# Any Houston area gravel grinder riders...



## runningdud

Looking for like minded gravel grinder riders in Houston area to ride/train with.

Am presently training for the Red River Riot Easter weekend up near the TX/OK border.

I"ve found some sweet gravel out New Ulm way and am heading out there today for my first extended gravel road ride today. Hopefully about 50 miles but will be increasing the long ride weekly until Easter. Will be training on a cross bike, btw.
thanks


----------



## Creakyknees

I've done the RRR and similar courses up here in NTX. 

For a good training simulation, I'd suggest you drive up I-45 to Centerville and scout the gravel rds on the West of the interstate... big-gish hills. 

Have fun, might see you there (tbd).


----------



## runningdud

thanks, c-vill, 2 hrs each way, too far for a sunday training ride. i've found some sweet gravel out new ulm/fayetteville way. big marble size+ gravel plus plenty of rollers. minimal traffic and friendly locals that just wave and chuckle when they see me on their roads.

still looking for fellow gravelers anyone?


----------



## tamarshallme

I'm sorry to say I don't know any good gravel routes yet. I just moved to TX in Jan and have found that most streets require a cross bike to navigate. I'm moving to Katy in June and will be scouting then. I've been on Google Maps plenty trying to find something but TX is no Kansas when it comes to finding gravel. I'll let you know if/when I find something noteworthy.


----------



## Creakyknees

Hey runningdud, RRR is this weekend, I'll be there, look for me in the team FIAT kit and say hi!


----------



## runningdud

i've found many miles of gravel roads out new ulm/fayetteville way, about an hour west of houston. dirt, sand and gravel from pea to golf ball to softball size. also lots of gravel roads up in the sam houston national forest near double lake national park, mostly forest service trails. i've got red river riot this weekend and will be looking to continue riding gravel roads afterwards, pretty much only on sundays and 50+miles at a time. anyone interested, pm me and we'll coordinate


----------



## runningdud

i'll be in the thc kit. will arrive sometime fri afternoon. perhaps dinner in gainsville after we settle in


----------



## Peanya

We encountered some around Sealy. You should PM Mymilkexpired if you want the details, as I can't remember.


----------



## Creakyknees

Good times last night and today. Perfect weather, great scenery. I blew a turn and ended up adding about 10 miles extra. Ouch. Here's a few pix. 
































































walking up KOM #2









obligatory bike pic


----------



## iheartbenben

Location? Why didn't you tip me off to this place?
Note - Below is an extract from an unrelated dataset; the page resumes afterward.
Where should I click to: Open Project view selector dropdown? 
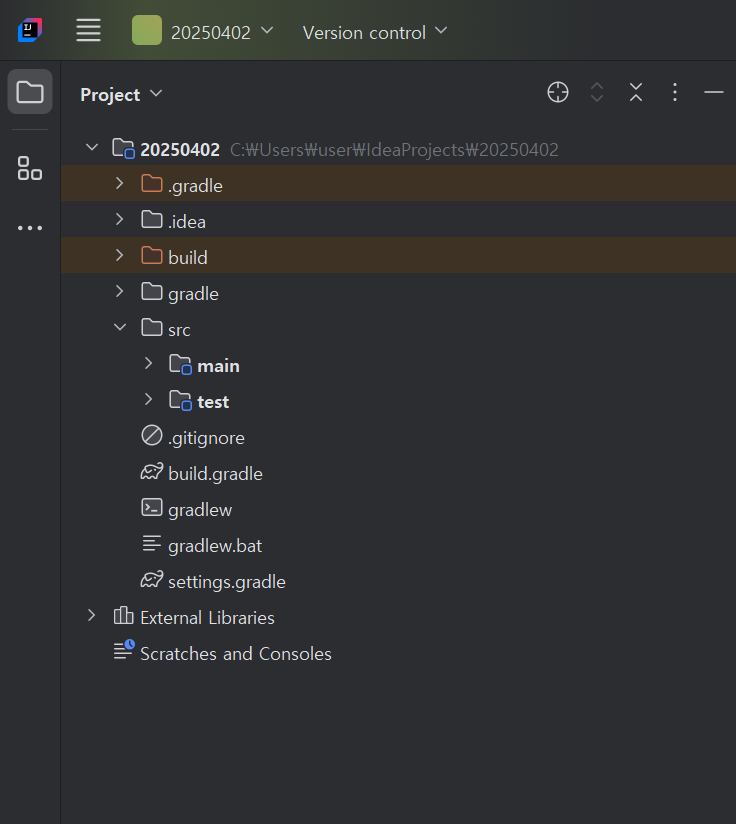coord(121,94)
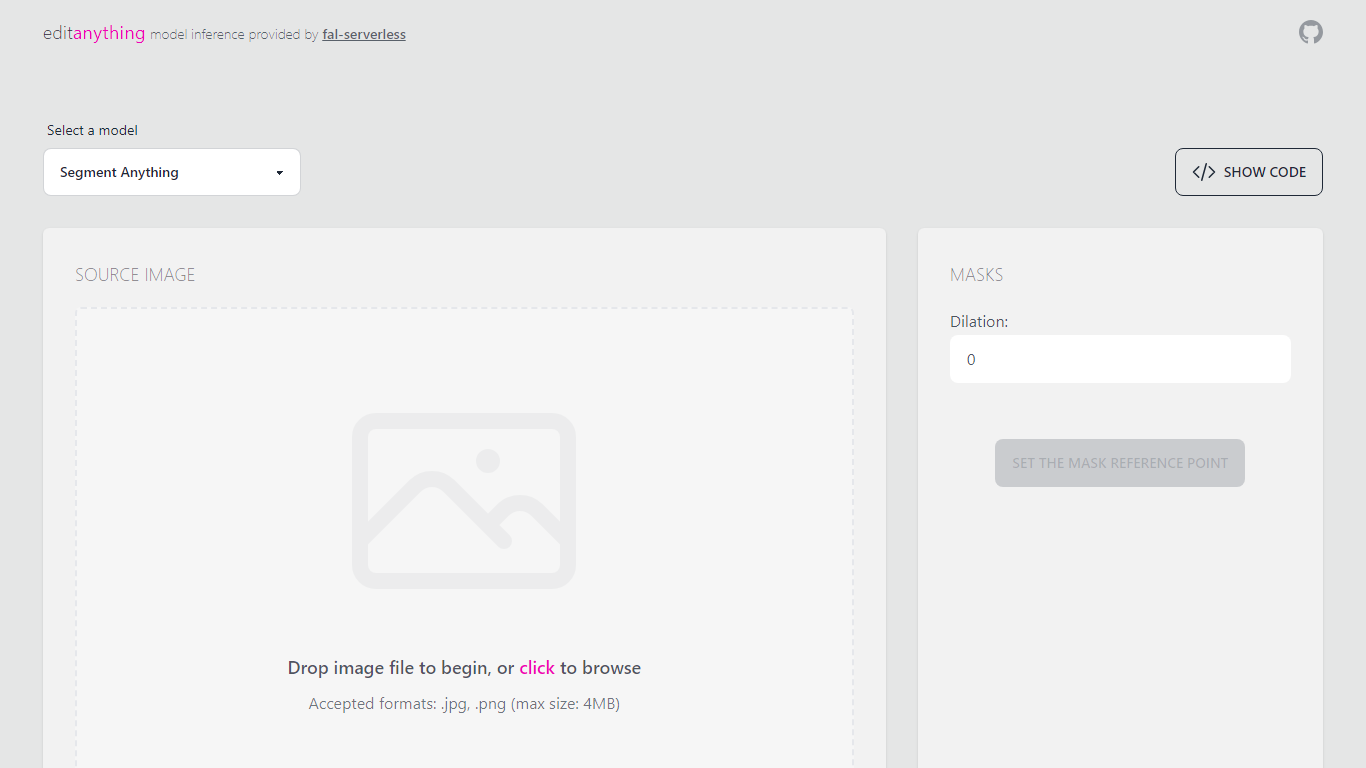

Keeping it for yourself!?


----------



## alien4fish

Looks like fun:thumbsup: Im gonna do 20 mile run in the morning, I will snap a few pix of the route


----------



## DrRoebuck

That looks like a really, really fun route.


----------



## runningdud

yep,the riot was epic and awesome. planned on doing the full 127 but was kaput after 70. i only walked up the last 20 or so yds of kom 3 before the wind would have blown me over. that was some steep pitch, must have been 14% or so. no place to train for those grades in the houston area.
again, if anyone wants to ride some gravel on sundays, i've found a couple of sweet areas. near double lakes near coldspring and fayetteville/new ulm area


----------



## Magsdad

Creaky, are there gravel roads like that around the DFW area? I have been casually looking, but so far I have struck out.


----------



## Creakyknees

Magsdad said:


> Creaky, are there gravel roads like that around the DFW area? I have been casually looking, but so far I have struck out.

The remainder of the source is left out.